Los hechos vividos durante el partido entre España y Egipto disputado en Cornellà son profundamente preocupantes y merecen una reflexión colectiva. Los silbidos dirigidos a Joan Garcia, así como los cánticos racistas que se pudieron oír en la grada, no tienen cabida en una sociedad que se quiere moderna, respetuosa e inclusiva.
El fútbol es mucho más que un deporte: es un espacio de convivencia, de emoción compartida y, a menudo, un reflejo de los valores que como sociedad decidimos defender. Cuando un jugador es señalado con silbidos injustificados o, aún peor, cuando se toleran actitudes racistas, se traspasa una línea roja que no podemos normalizar ni justificar bajo ningún concepto.
Hay que condenar con firmeza estos comportamientos y exigir responsabilidad tanto a las instituciones deportivas como a los aficionados. No se trata solo de sancionar, sino de educar, de prevenir y de construir una cultura deportiva basada en el respeto. El silencio o la indiferencia ante estos actos solo contribuyen a perpetuarlos.
Los estadios deben ser espacios seguros y acogedores para todos: jugadores, equipos y aficionados, independientemente de su origen o condición.
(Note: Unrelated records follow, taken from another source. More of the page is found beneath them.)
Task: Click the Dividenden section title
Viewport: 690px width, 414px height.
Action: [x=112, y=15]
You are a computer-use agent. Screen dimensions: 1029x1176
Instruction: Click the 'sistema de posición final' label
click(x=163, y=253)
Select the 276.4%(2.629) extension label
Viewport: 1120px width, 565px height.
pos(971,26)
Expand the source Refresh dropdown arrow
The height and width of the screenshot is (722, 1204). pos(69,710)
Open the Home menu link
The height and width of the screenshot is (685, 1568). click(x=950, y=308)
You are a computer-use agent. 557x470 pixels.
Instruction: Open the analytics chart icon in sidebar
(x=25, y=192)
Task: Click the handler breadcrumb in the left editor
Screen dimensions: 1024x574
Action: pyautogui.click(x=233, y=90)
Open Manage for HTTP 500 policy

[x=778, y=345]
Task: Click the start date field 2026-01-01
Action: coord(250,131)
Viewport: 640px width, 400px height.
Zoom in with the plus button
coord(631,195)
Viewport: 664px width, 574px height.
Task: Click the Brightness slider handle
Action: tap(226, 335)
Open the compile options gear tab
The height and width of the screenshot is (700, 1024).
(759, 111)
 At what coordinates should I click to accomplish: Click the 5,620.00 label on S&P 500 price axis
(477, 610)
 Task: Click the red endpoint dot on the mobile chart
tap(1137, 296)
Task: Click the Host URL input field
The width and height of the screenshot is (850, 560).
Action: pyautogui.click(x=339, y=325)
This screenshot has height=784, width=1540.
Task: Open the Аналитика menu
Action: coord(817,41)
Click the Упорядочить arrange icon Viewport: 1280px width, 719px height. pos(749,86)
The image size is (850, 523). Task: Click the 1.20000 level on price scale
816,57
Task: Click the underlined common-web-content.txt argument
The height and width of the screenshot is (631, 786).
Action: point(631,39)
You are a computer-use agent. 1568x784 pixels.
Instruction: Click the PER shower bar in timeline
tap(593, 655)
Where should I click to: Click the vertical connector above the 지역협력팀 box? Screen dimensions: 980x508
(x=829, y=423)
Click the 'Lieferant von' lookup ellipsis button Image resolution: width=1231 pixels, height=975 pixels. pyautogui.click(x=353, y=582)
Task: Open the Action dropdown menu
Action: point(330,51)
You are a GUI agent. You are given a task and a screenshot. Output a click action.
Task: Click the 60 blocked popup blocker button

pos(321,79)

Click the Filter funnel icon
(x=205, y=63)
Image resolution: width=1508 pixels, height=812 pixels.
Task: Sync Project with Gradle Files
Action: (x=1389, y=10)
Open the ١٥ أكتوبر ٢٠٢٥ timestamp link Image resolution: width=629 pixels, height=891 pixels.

Permitir que el odio o la discriminación se instalen es una derrota que va mucho más allá del marcador.
Es responsabilidad de todos —clubes, federaciones, medios de comunicación y sociedad civil— alzar la voz y decir basta. El fútbol debe ser un punto de encuentro, no de división. Y solo lo será si actuamos con determinación ante cualquier forma de falta de respeto o racismo.